Why would you want her around your kids if she is that drunk and n party mode all the time?

draconis


----------



## canders (Jul 30, 2008)

Because at one time, not more than 3 months ago, she was the worlds best mom, honest to God.

I want her to be that again, I want her back how she was, I do not want a divorce.

She told me she said she was going to work on the marriage, that she tried, but she never told me, she said she did, but she never sat down and said she was going to.

I might be dumb, and looking back as hard as I can, I do not see when she actually looked, smelled or said she was. 

Maybe I am dumb.

Chris


----------



## bluebutterfly0808 (Aug 18, 2008)

wow! you are really going through some turmoil to say the least. try to back off as much as possible (she seems to be making that easier to do lately). you should tell her you are still open to working on the marriage but that the ball is in her court. you have done what you can do. she knows how you feel. 

the fact that she is not herself anymore tells me that she is still hurting from the ea and won't properly address those feelings. she is masking her feelings with the partying, drinking & acting like a different person. it is changing who she is & she needs to address this. you can't make her do it so just step back like she asked. i would make sure she knows that you do still care for her & her well-being & that you are there for her when she is ready to heal. it seems like she just needs to let herself break down. i am not one to tell someone you don't care if you really do. you never know what tomorrow brings so be an open book - no games. just be firm.

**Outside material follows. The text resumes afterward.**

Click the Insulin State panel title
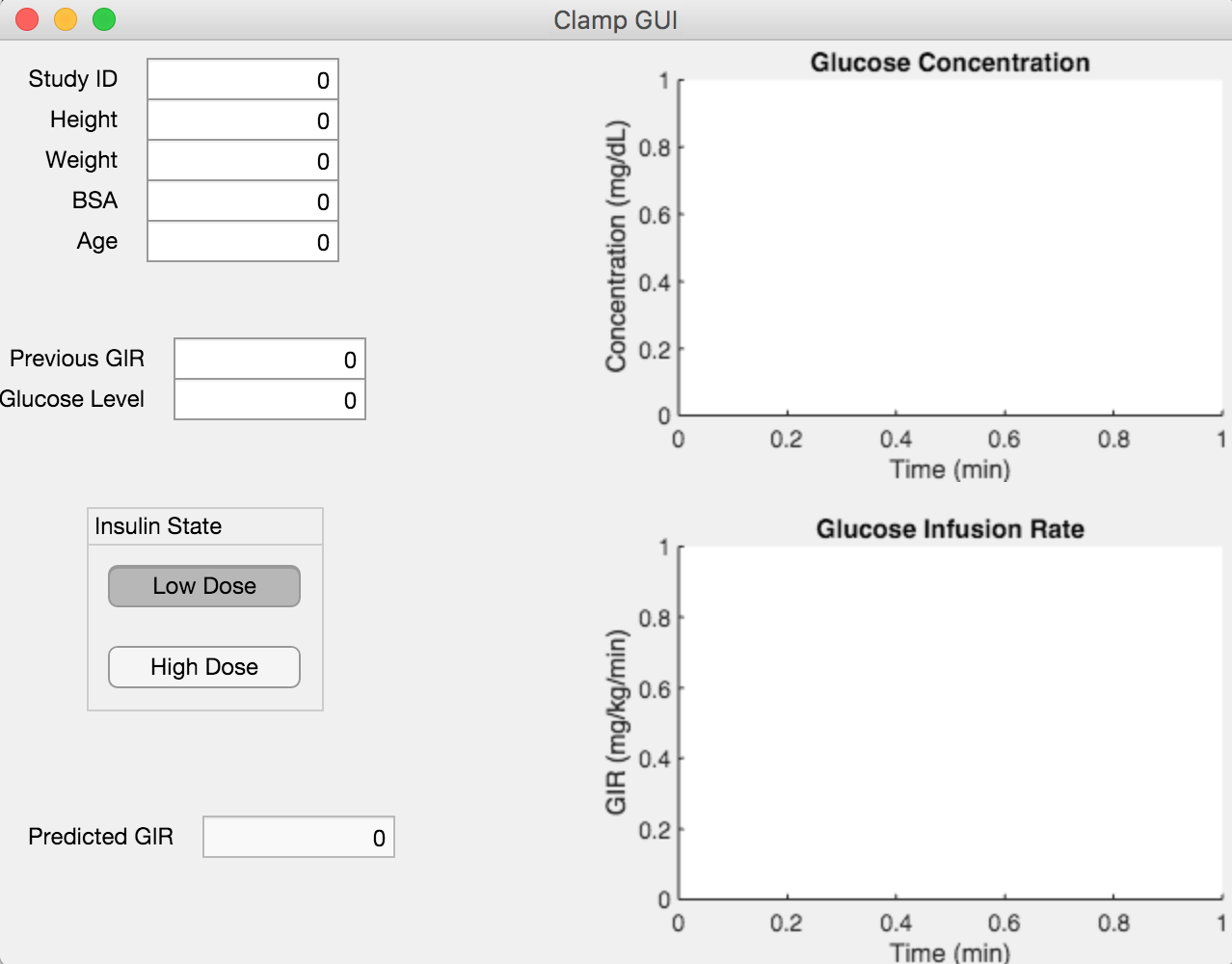1232x964 pixels. (x=158, y=526)
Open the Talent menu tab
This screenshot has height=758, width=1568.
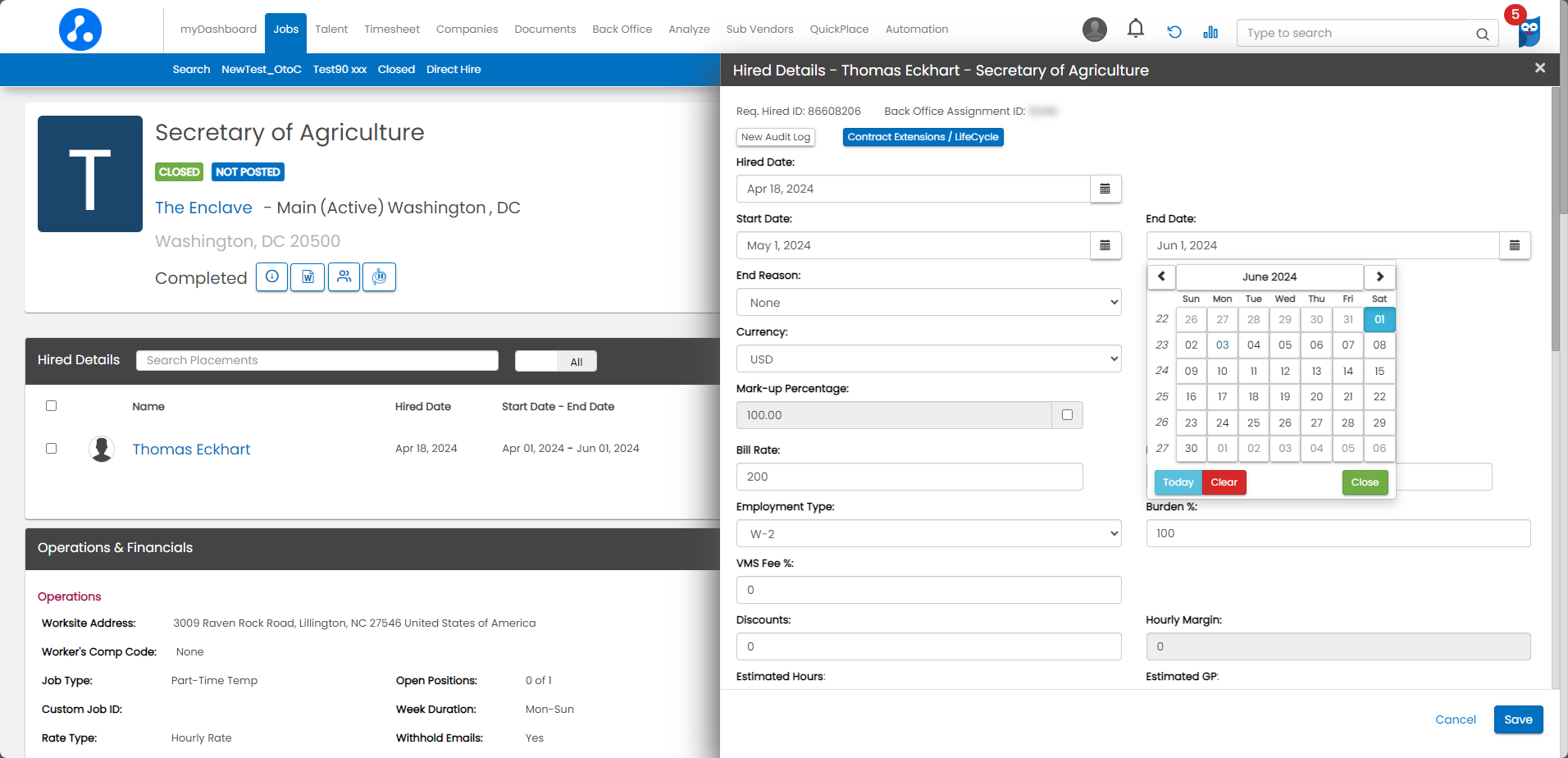331,30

we're all wishing you the best!


----------



## MarkTwain (Aug 1, 2008)

canders-

Your writing style is deteriorating, I can hardly follow some of what you are saying. You are obviously in a terrible state. You need to develop an inner peace. The worse thing I can make out is that you are wavering in your firmness. Firm is good. You said no party which made sense - imagine trying to keep up appearances - for what? Now you are saying the party is back on. Why not tell her it is back off again? That will show her two can play - it's the only real power you've got right now.

As I said in my last post, if you don't gain control now, you will never gain any say in things, everything will be on her terms if you get back together. There will be only at best crap sex very seldom, not to mention her mood swings. This woman wants and needs someone to ground her, before she floats away on a tide of booze and self pity.


----------



## bluebutterfly0808 (Aug 18, 2008)

:iagree: 

coming from the side of your wife on the whole ea thing, she does need some grounding. otherwise, you just give her the green light to wallow in self-pity. the situation is what it is! you have to be firm. if you keep being so submissive, it just feeds her continuance of her current state of insecurity! 

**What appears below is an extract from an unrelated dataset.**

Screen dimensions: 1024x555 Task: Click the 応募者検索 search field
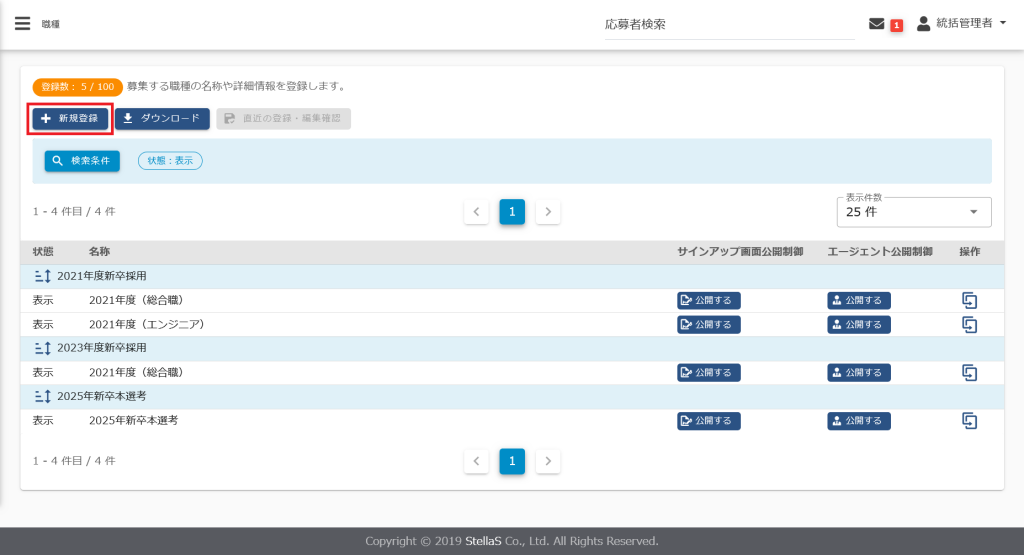(x=728, y=24)

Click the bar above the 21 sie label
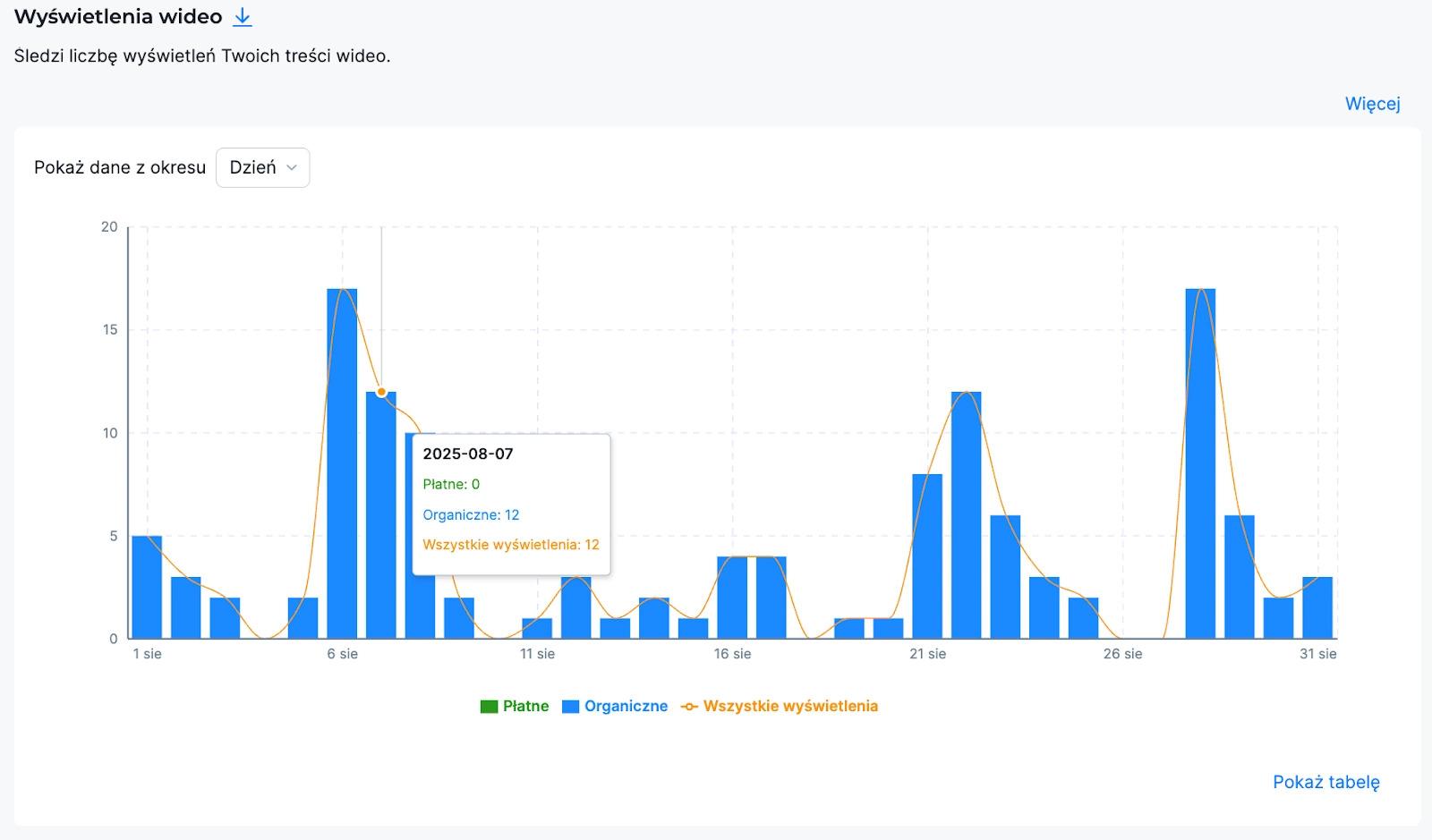click(x=927, y=556)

mt is right! firm, firm, firm!!! take control of your own state of mind so she knows exactly where you stand! you have to find your peace or you too will fall apart! trust me! i have my own issues with inner peace & mt has given some great advice to me on my own thread which has truly helped!

take a deep breath & stand your ground!


----------



## canders (Jul 30, 2008)

Trying to stand firm....big mess just happened.

She is off work today, and I wanted to come home for lunch, but wasn't going to if she was there, so my mom drove by, she is only 2 minutes away, and said she wasn't home (didn't want to appear to be trying to get her to talk or anything), so I went home, to find she had just pulled in with some friends of mine. I went on in and ate lunch and chatted with my buddies, whom I have known for ten years and were hunting a few minutes away and stopped for lunch as well.

I chatted with them, then my mom leaves me a message she had just passed her on the way there, gee helps me now I am there!

She is rude, nasty and foul to me in front of my buddies to the point even one of them speaks up.

I pull her aside, tell her that I do not want to talk about us anymore, and that whenever she leaves, that while I do not want that, I will help her do so.

At that point she leaves the house and goes outside...I finsihed lunch and left.

I did forward her the message my mom left telling me she had just passed her to prove I was not trying to corner her or talk or whatever, but to be honest, the way she treats me is just plain wrong now.

Perhaps I have pushed her over the edge, or maybe she is just over the edge on her own. I know this, I do not want to chat with her about anything for a while, as she cannot be nice to me, and if she tried to talk I will tell her I do not want to right then, maybe later.

Seems no matter what I do, I fail in it.

Perhaps I will not do anything even remotely associated with her, except parenting.

Chris


----------



## MarkTwain (Aug 1, 2008)

So is the party on or off?


----------



## canders (Jul 30, 2008)

Didn't even talk about it. I am going to say nothing more about it and she just called me to tell me she is staying somewhere else tonight as she cannot stand to even be in the same house as me, but to have my daughter ready at 7:30 in the morning so she can take her to school like she promised.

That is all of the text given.